Sometimes the best places to visit are those you find when you get lost.

That’s how I found Pony, a veritable living ghost town in southern Montana, about an hour west of Bozeman.

Bozeman is one of Montana’s most popular cities; Pony might be one of its most unknown.

Once upon a time, Pony was a gold rush town where little gold was found. The miners turned to cyanide instead, but when mining fell off altogether in the early part of the 20th century, the town shrank.

Today, it is half rural residential community (with most of the residents living in the Victorian-style homes built by some of the wealthier early residents), and half ghost town.

Population?

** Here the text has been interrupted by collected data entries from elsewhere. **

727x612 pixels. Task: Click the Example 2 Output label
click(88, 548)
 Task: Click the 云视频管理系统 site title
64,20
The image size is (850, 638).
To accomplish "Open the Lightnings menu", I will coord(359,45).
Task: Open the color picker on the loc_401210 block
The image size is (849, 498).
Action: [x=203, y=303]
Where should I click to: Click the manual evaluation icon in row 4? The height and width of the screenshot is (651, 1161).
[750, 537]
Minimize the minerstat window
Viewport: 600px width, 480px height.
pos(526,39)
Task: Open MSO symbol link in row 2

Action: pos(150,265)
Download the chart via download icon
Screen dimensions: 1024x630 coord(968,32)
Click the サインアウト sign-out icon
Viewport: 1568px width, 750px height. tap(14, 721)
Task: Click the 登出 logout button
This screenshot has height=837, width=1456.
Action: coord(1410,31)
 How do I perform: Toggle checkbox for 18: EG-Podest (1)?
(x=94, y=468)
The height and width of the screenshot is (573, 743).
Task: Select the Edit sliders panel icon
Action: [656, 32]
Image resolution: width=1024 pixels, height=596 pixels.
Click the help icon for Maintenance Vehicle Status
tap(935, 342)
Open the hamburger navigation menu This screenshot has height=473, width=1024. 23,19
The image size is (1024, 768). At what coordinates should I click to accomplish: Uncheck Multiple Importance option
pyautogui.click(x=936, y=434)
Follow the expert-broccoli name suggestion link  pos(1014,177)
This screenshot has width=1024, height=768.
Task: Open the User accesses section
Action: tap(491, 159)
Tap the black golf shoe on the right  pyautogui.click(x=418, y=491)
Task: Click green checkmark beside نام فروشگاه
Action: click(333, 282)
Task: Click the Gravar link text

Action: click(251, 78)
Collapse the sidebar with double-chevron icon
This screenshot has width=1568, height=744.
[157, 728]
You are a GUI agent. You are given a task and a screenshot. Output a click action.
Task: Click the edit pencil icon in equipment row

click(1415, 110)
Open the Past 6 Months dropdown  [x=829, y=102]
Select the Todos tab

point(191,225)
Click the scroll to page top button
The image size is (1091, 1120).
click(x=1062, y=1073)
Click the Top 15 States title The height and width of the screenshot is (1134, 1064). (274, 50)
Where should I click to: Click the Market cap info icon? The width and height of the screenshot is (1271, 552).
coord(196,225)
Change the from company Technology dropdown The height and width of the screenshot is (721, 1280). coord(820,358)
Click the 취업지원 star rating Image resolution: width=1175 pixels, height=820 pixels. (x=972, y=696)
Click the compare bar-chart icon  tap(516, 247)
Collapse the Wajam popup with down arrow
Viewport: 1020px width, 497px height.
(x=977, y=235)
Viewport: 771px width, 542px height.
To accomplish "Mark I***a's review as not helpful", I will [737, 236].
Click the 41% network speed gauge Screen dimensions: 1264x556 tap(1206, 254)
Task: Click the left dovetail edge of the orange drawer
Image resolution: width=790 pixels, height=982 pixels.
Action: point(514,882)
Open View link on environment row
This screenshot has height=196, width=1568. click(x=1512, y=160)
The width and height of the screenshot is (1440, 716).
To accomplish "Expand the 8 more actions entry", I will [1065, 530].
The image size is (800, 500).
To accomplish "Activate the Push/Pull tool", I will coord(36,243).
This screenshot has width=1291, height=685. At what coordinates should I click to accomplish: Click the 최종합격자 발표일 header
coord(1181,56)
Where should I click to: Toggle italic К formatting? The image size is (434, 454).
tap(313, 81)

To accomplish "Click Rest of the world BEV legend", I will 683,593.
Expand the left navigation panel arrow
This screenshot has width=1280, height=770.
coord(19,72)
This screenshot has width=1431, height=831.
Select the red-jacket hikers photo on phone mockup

About 100, between 40 to 50 families.

Ghost towns of the American West are typically similar to Northern California’s Bodie — boarded up wooden buildings, many in decrepit states, with no hope for revival in the future.

Pony is a little different.

Many of the unused structures here, such as the bank and the magnificent two-story brick schoolhouse, are still weatherproof and could be renovated and used again.

I was so curious about this lost town with its old buildings that I went digging for some history of Pony, with its great western name.

The town was actually named for a person, Tecumsah “Pony” Smith, a prospector who found gold in local Willow Creek in 1866, according to the Montana State Historical Society.

Today, the entire downtown of Pony is considered a state historic district.

Smith’s discovery, like many California and Alaska finds of the gold rush age, created a town where there had only been a beautiful canyon before.

People flooded to Pony to try to find their fortunes, but the gold in the creek was not as plentiful as hoped.

It wasn’t a failure, though. One estimate puts the ore taken from the area at about $5 million in value.

The population topped out around 5,000 people.

Nevertheless, 20 years of growth followed, and by 1895, the church, which still stands today, had been constructed. The school was built for $10,000 in 1902. A lonely swing set and seesaw still stand in the playground.

Cyanide processing followed the gold rush, and the town continued to prosper until about 1910. After that, the focus shifted to agriculture, and most of the population drifted away to find luck elsewhere.

Today, only a bar is open for business in Pony. All of the other businesses have closed, the general store having shut its doors in 1981.

A few locals sell antiques, log furniture and other crafts from their homes.

According to a local newspaper article that appeared at the time, the final contents of the general store’s inventory were sold at auction.

The owners said they closed because so few people frequented the premises, with most locals doing their shopping in nearby Bozeman.

“For the first time since early in the 1860s, Pony will be without a general store,” wrote columnist Fran Denning.

Denning goes on to bemoan the many other losses Pony had witnessed over the years, among them the closure of the grade school and high school in the early 1940s.

Today, the buildings are used for community gatherings and appear to be in relatively good shape.

From the former school’s windows, there is an impressive view of the nearby Tobacco Root Mountains and Mt. Hollowtop, surely the source of many grade school day dreams for kids 100 years ago.

In Pony Park, a memorial to the numerous local residents who served in the U.S. Armed Forces during World War II is dedicated.

There are at least five sets of brothers listed on the plaque, with one family sending four sons to fight.

The town once had a newspaper called (what else?) The Pony Express, but it has gone the way of that famous delivery service.

And once upon a time, there was a railroad, baseball team, community band and 12 saloons.

“The railroad is gone, but there are still some who can remember the trains backing into the Pony Depot from Harrison (the next town down the line) as there was no place to turn around,” wrote an unknown author of an unofficial local history, which is posted at a trailhead in the nearby National Forest.

“In 1943, trains were discontinued. Pony is a town with a golden past ... and a beautiful future!”

The Willow Creek trailhead into the Tobacco Root Mountains and Deerlodge National Forest is popular today with hikers, runners, all-terrain-vehicle drivers and horseback enthusiasts, rather than gold prospectors. Bears still frequent the area. and campers are warned to be careful.

In the window of the Morris State Bank, an imposing brick structure — also abandoned — a last sign for those interested in “mining and real estate” is still in the window. Will it still be there in another 100 years?